WORK ORDER: Take the line containing "Click dimension 1275*385*108mm 6Tubes" and every line after it to the end of the records, and copy them exactly, leaving out pictures.

THE DATA:

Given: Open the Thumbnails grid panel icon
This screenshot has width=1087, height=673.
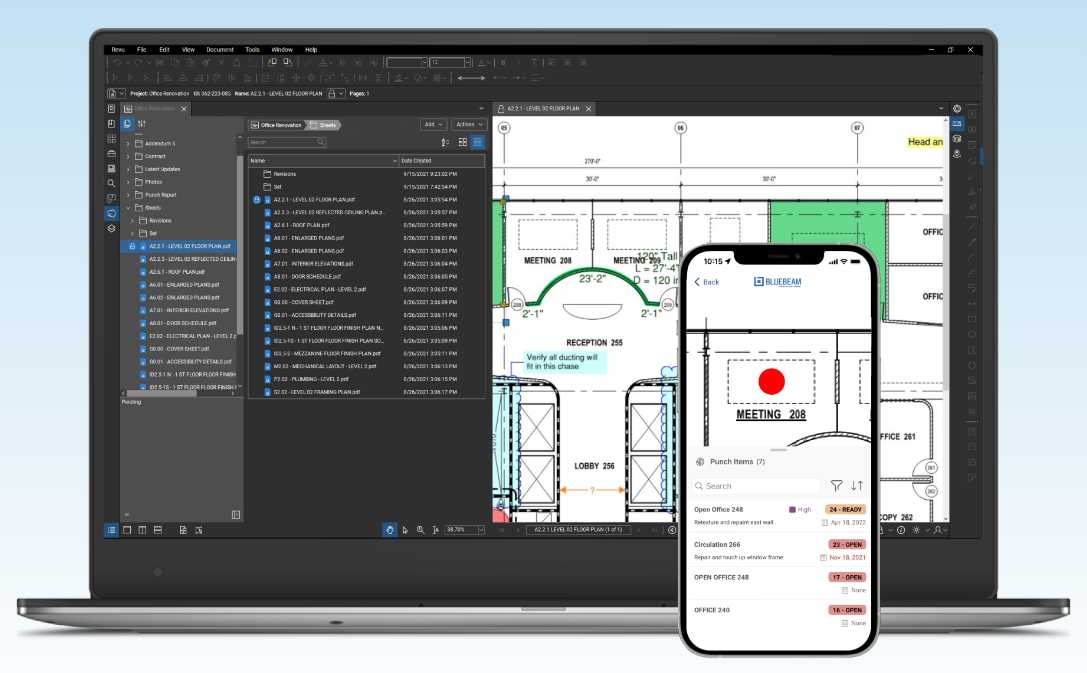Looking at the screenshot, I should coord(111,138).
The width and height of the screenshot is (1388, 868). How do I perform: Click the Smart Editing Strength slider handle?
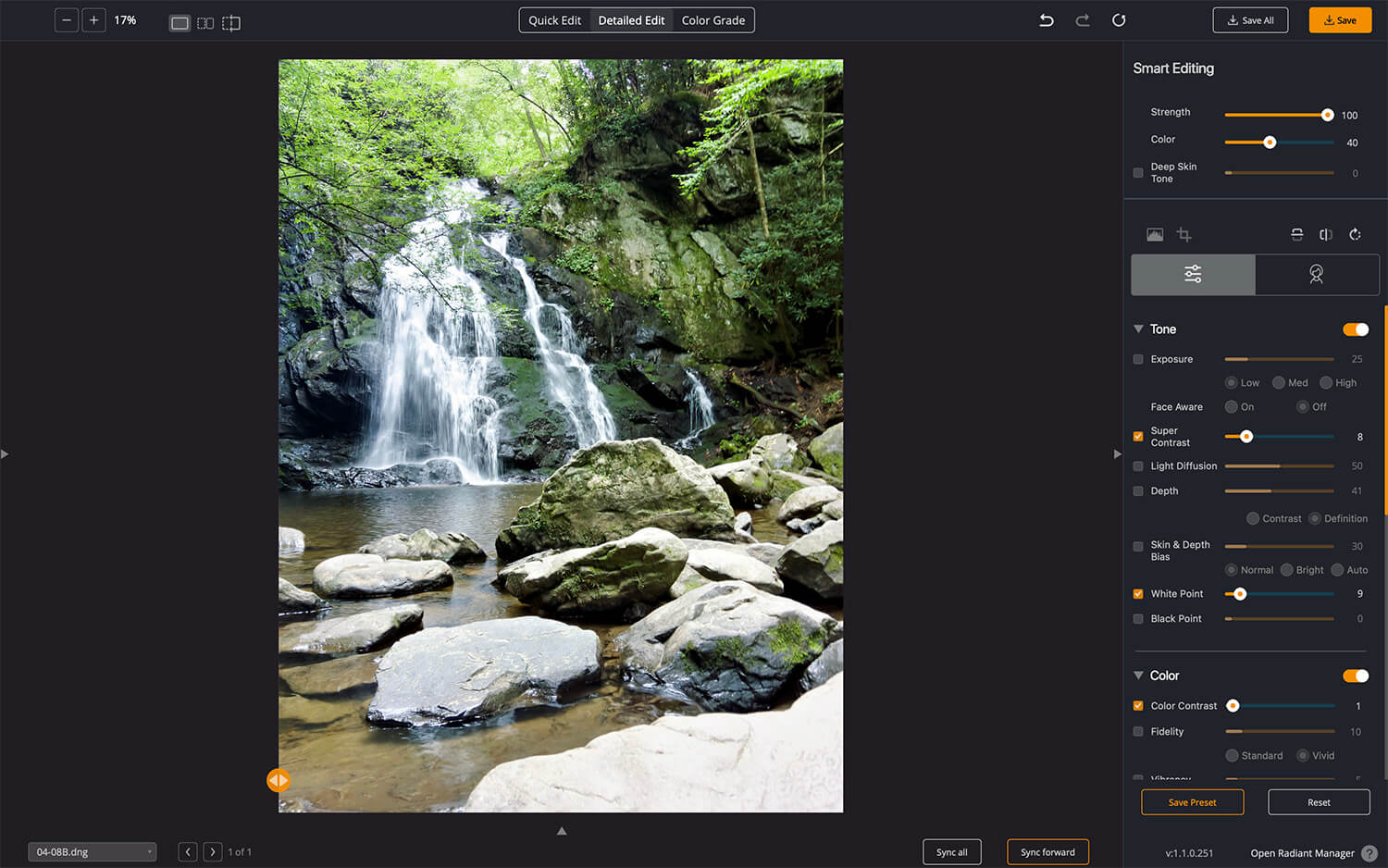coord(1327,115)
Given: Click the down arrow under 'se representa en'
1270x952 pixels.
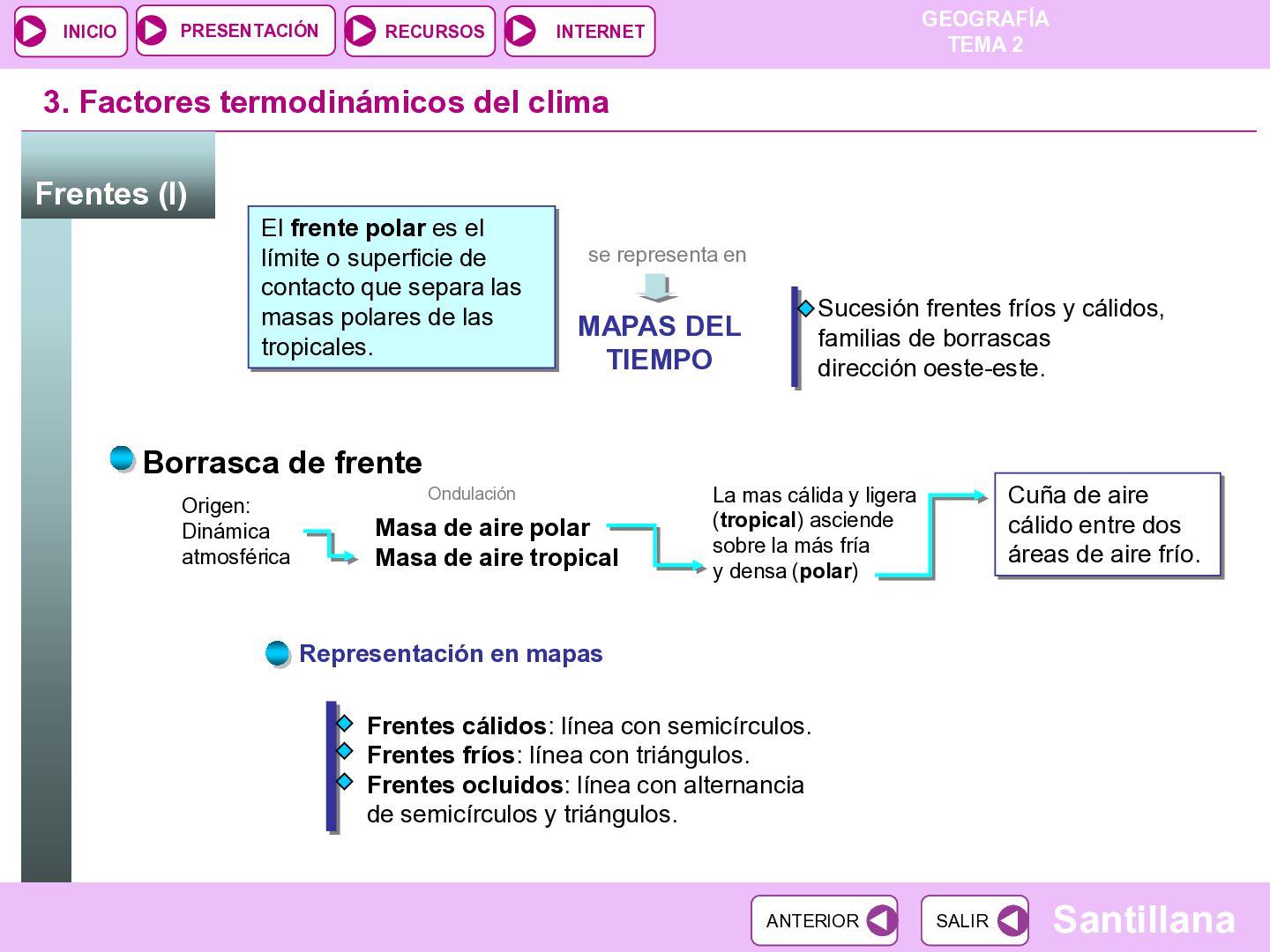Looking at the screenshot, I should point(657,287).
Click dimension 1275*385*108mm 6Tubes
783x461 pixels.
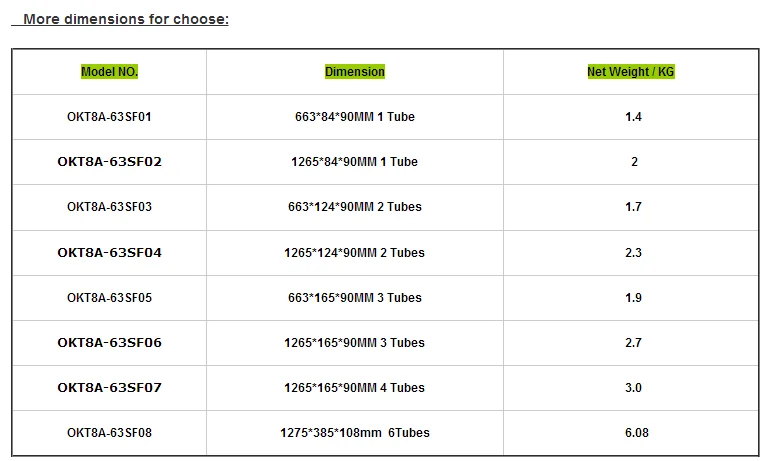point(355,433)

RESULT:
Click dimension 1275*385*108mm 6Tubes
783x461 pixels.
point(355,433)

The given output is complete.